On this day, we honor and observe the historical and societal contributions of Martin Luther King, Jr., who fought most of his adult life for equal rights of fellow Americans. King, a Baptist minister from the South began his fight for equality in 1955 when he led a boycott of the bus system in Montgomery, Alabama over Jim Crow laws. For the next 13 years, King led a nonviolent movement of equality for all Americans.
For most of us, the idea that it is illegal for a black person to keep her seat on a bus if a white person demands it is foreign. The idea that voting, eating at a lunch counter, schools and marriage can be segregated to keep blacks from using the same services as whites is offensive to most Americans. In the 1950s American South, it was a way of life. It no longer exists and Martin Luther King is the main reason for that.

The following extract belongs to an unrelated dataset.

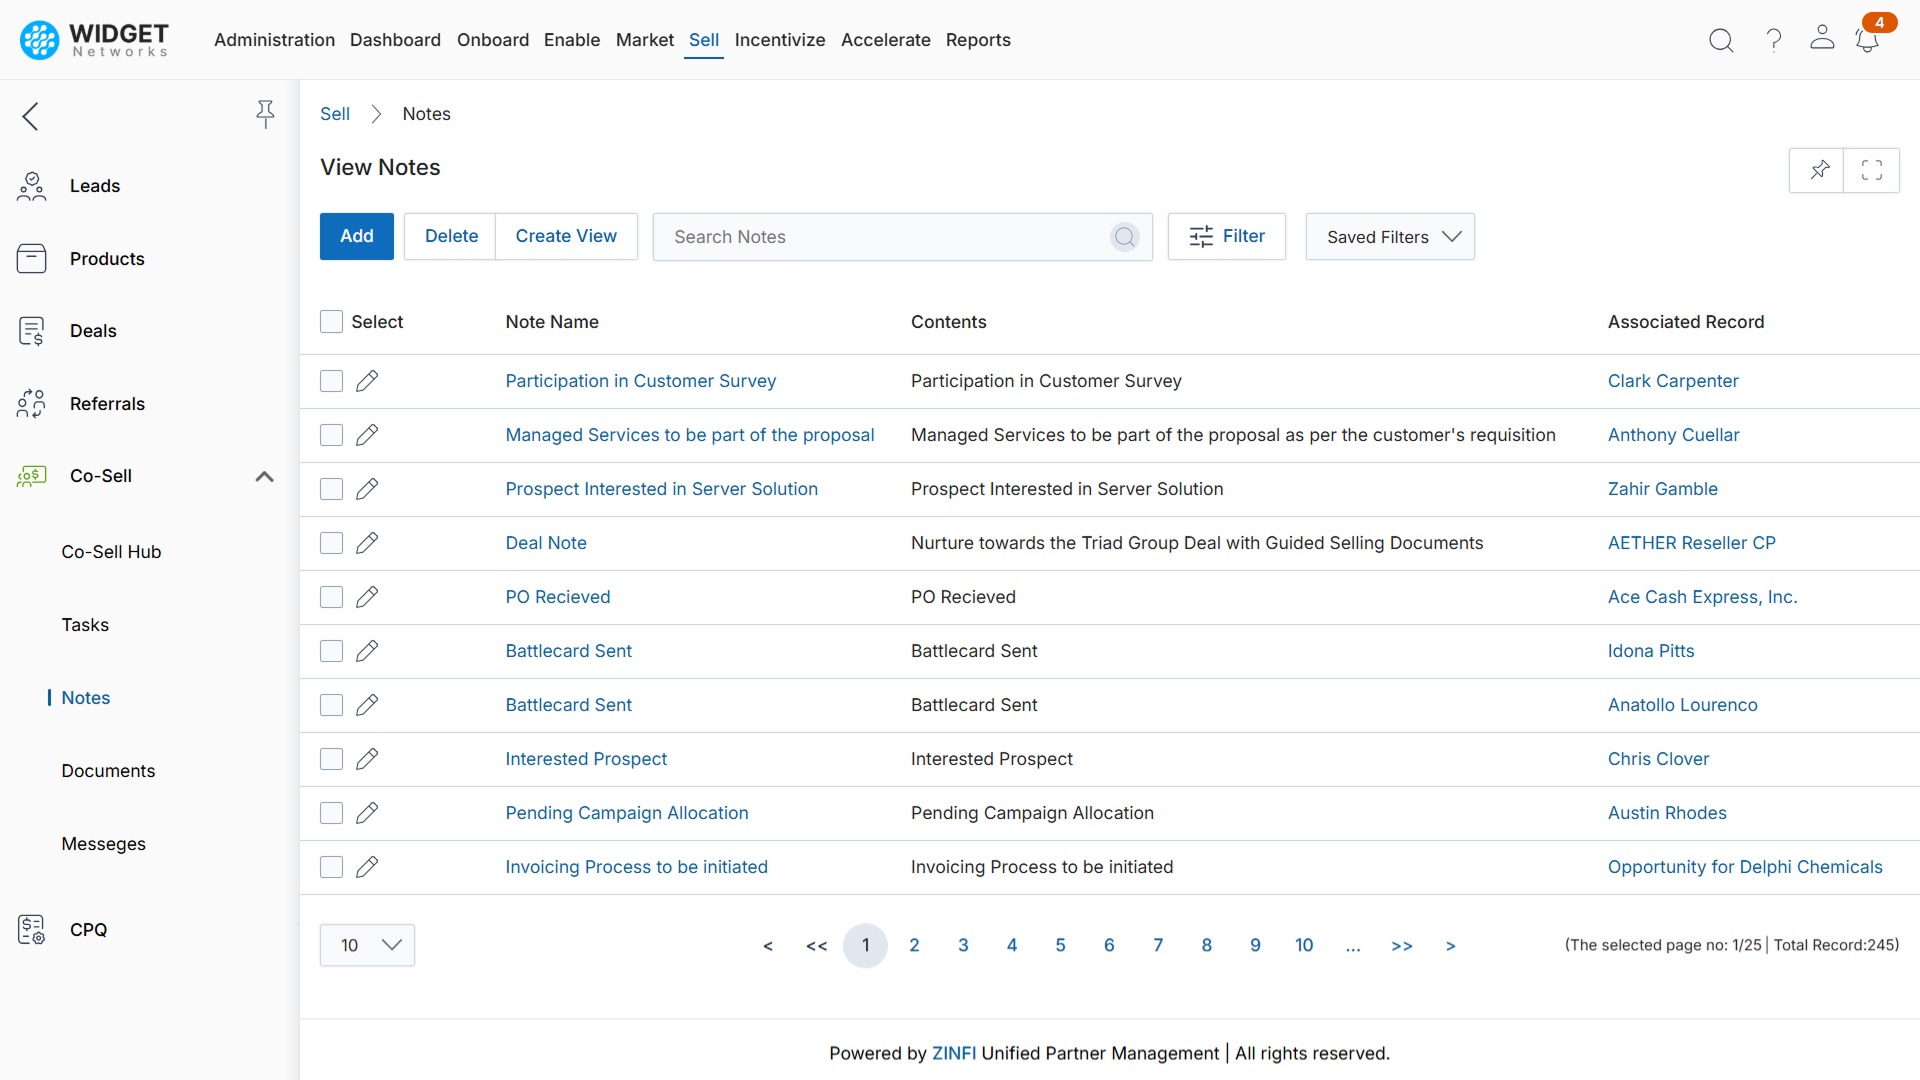Click the pin view icon beside fullscreen
Image resolution: width=1920 pixels, height=1080 pixels.
pos(1819,170)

King believed in peaceful, civil disobedience as a means for social change. His enemies responded by bombing his home. His enemies responded by putting him under arrest. His enemies responded by assaulting him with fire hoses and attack dogs. His enemies responded with bullets. What was King’s weapon that threatened people so much? What made him so dangerous and threatening? Did he have a nuclear bomb at his disposal? Did he take hostages? Did he bomb coffee shops? No. King’s most effective weapon was his intellect, his oratory skills and his refusal to let the establishment off the hook.
Martin Luther King was assassinated on April 4, 1968 at the Lorraine Motel in Memphis, Tennessee. He was 39 years old. He was murdered because he never stopped believing a person should be judged by the content of his or her character, not by the color of skin.
While I would never say a man or woman who serves in the military is not a patriot, I would remind people that patriotism comes in many forms. Not all patriots wear uniforms. Not all patriots carry guns. Not all patriots die for their country, for their cause. But patriots all share one common trait: they believe in fighting for the idea that all men are created equal and deserve equality.
On this day, remember Martin Luther King for the man he was: an American patriot.